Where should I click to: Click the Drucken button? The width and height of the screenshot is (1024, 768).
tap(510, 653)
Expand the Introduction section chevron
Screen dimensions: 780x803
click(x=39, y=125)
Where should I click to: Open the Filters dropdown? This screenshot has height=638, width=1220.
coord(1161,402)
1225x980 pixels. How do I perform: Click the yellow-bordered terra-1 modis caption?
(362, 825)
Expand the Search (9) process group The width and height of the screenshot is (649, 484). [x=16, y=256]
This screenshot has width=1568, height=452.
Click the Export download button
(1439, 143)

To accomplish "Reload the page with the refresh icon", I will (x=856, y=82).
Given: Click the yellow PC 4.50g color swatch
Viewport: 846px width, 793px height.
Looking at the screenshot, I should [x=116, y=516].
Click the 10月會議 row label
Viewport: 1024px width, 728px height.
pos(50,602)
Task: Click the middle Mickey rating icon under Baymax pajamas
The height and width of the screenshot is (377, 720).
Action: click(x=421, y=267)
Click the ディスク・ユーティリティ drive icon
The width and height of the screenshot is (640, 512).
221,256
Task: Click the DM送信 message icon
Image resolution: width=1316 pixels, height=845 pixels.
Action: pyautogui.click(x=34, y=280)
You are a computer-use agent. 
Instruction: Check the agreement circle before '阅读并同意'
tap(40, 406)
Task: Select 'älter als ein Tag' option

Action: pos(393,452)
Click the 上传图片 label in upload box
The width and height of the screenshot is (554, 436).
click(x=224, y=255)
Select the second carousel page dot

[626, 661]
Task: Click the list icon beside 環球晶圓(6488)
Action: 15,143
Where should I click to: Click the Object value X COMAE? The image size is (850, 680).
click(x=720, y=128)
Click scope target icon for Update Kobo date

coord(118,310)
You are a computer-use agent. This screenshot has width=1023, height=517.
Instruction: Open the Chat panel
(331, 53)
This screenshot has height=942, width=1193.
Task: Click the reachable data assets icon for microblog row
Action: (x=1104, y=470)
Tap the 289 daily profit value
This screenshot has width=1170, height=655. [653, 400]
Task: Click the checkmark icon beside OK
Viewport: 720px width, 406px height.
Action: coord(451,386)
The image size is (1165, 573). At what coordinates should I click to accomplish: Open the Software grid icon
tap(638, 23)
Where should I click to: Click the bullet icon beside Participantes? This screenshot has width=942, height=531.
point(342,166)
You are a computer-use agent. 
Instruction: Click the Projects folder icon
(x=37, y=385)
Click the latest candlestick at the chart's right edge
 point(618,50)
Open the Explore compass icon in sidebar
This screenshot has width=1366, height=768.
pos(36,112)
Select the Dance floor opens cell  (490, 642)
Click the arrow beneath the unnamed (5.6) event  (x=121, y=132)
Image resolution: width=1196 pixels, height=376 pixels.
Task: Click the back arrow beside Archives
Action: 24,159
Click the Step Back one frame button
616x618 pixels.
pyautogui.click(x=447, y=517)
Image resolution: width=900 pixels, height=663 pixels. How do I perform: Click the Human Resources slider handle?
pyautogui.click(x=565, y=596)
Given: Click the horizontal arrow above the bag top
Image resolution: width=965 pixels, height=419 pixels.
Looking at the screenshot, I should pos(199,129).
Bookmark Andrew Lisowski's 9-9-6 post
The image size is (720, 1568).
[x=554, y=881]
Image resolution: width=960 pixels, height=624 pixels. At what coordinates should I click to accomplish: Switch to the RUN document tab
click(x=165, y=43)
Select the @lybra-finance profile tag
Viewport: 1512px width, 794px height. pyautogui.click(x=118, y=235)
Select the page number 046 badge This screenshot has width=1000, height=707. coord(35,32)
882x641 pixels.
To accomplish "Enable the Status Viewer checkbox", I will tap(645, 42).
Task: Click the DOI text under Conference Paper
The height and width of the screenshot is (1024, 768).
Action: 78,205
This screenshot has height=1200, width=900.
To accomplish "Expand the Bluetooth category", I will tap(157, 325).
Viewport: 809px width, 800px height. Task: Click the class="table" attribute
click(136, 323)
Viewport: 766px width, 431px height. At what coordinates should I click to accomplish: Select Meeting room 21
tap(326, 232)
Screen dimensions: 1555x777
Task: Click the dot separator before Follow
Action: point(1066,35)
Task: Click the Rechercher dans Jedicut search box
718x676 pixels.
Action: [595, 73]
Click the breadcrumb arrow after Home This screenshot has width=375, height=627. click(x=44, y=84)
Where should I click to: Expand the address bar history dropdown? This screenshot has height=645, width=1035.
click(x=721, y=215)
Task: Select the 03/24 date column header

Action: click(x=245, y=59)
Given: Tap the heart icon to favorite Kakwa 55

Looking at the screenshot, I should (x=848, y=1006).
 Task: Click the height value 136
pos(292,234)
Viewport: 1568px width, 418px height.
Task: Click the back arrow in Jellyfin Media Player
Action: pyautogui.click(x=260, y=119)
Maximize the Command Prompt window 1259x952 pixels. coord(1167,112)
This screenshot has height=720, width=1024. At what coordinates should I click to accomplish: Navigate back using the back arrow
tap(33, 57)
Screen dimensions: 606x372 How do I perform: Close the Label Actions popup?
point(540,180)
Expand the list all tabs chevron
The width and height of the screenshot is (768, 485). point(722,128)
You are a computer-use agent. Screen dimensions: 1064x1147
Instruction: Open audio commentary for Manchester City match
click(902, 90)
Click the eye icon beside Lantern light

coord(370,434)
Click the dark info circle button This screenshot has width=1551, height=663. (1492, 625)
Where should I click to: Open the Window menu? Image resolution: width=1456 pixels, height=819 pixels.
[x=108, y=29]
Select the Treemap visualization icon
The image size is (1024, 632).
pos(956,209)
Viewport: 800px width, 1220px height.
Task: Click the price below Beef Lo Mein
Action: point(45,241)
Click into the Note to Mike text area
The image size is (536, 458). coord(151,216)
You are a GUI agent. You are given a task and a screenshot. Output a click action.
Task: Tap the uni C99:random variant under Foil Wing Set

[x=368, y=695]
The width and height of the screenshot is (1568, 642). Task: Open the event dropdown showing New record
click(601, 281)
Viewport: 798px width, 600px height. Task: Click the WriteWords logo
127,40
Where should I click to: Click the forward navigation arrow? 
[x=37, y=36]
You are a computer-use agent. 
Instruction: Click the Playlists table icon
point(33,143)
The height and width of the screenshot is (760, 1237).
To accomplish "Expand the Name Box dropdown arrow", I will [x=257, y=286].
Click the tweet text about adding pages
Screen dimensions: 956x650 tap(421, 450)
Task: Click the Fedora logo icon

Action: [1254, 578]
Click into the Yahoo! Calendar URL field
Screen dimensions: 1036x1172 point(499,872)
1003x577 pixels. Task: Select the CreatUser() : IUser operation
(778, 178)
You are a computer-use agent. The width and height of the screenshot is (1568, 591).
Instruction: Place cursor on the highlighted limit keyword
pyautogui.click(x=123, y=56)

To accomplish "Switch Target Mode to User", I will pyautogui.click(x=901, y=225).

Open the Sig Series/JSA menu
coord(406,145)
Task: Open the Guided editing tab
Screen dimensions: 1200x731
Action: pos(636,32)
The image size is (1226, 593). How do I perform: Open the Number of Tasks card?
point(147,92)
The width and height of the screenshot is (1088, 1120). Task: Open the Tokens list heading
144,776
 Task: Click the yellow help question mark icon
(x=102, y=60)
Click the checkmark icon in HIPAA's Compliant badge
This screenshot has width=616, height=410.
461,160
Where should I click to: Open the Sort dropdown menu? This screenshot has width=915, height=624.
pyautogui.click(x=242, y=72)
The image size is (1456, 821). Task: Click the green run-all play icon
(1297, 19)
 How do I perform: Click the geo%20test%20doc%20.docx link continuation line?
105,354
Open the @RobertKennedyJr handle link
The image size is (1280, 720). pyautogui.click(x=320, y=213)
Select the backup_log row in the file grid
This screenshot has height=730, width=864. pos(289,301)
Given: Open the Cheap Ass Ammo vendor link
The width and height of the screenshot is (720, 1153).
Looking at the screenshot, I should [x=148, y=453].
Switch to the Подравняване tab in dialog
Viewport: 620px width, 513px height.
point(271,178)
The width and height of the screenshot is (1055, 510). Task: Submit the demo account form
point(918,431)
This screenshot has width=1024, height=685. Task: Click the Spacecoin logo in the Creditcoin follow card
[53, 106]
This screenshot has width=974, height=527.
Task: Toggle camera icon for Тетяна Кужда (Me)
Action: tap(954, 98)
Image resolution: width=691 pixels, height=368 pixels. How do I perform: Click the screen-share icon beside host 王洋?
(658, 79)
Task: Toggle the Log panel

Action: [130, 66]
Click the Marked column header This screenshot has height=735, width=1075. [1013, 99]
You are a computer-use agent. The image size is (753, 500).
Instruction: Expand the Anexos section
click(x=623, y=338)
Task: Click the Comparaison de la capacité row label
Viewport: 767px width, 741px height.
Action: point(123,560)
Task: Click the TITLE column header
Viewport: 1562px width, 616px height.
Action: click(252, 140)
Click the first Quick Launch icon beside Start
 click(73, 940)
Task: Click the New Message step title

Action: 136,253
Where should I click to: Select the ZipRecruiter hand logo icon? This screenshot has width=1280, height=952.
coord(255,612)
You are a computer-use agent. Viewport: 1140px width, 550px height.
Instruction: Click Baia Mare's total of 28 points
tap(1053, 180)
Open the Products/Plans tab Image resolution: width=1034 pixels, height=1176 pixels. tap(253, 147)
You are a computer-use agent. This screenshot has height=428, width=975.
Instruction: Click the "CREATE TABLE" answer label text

## YOUR TASK
Please state how many lines in the material above include the word "will". Nothing but the number is wanted.

## FINISHED TASK
5